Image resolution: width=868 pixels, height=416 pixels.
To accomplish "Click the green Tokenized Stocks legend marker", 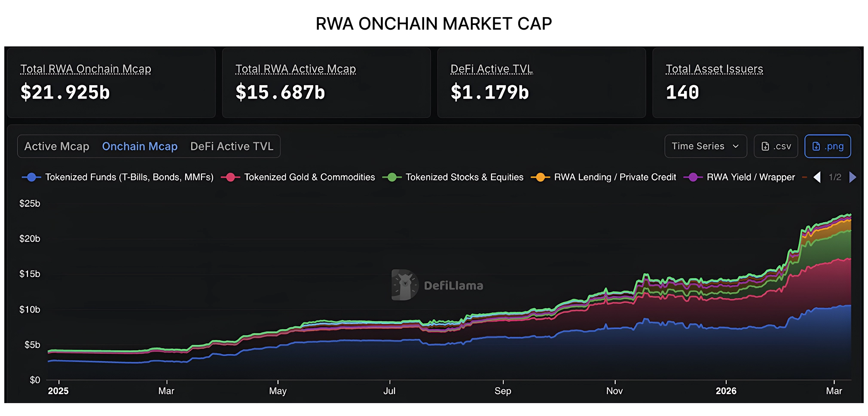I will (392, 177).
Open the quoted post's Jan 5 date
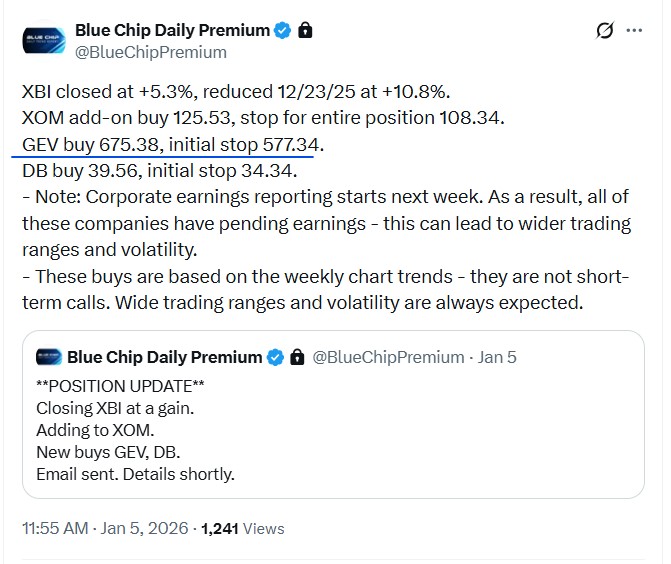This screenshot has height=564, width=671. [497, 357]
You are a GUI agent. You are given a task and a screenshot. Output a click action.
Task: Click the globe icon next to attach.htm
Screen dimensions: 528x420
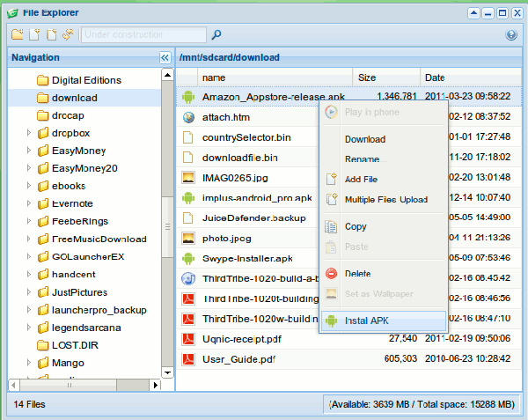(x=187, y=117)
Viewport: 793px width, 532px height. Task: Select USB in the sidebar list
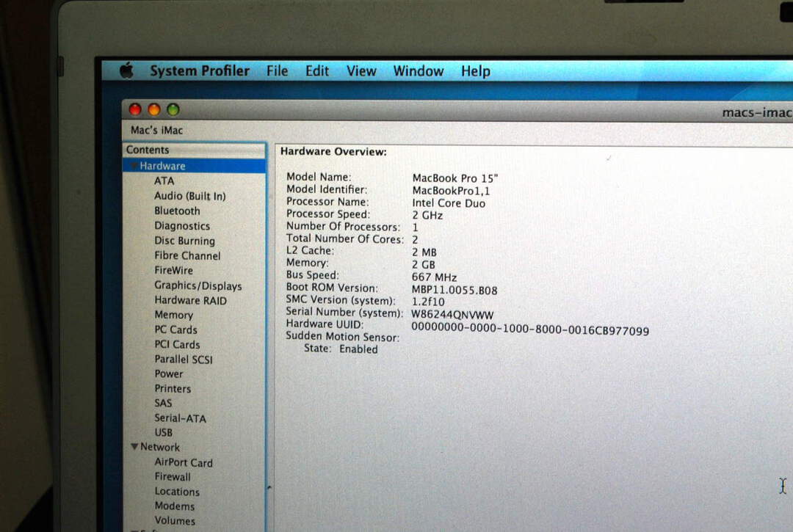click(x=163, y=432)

◆ ◆ ◆ ◆ ◆ ◆ ◆

The reply needs to repeat exactly the line containing "You are a GUI" and each line after it, through the final line of the entries above, and to skip the pictures.

## TASK SOLUTION
You are a GUI agent. You are given a task and a screenshot. Output a click action.
Task: Click the globe icon next to attach.htm
Screen dimensions: 528x420
(x=187, y=117)
Viewport: 793px width, 532px height. Task: Select USB in the sidebar list
click(x=163, y=432)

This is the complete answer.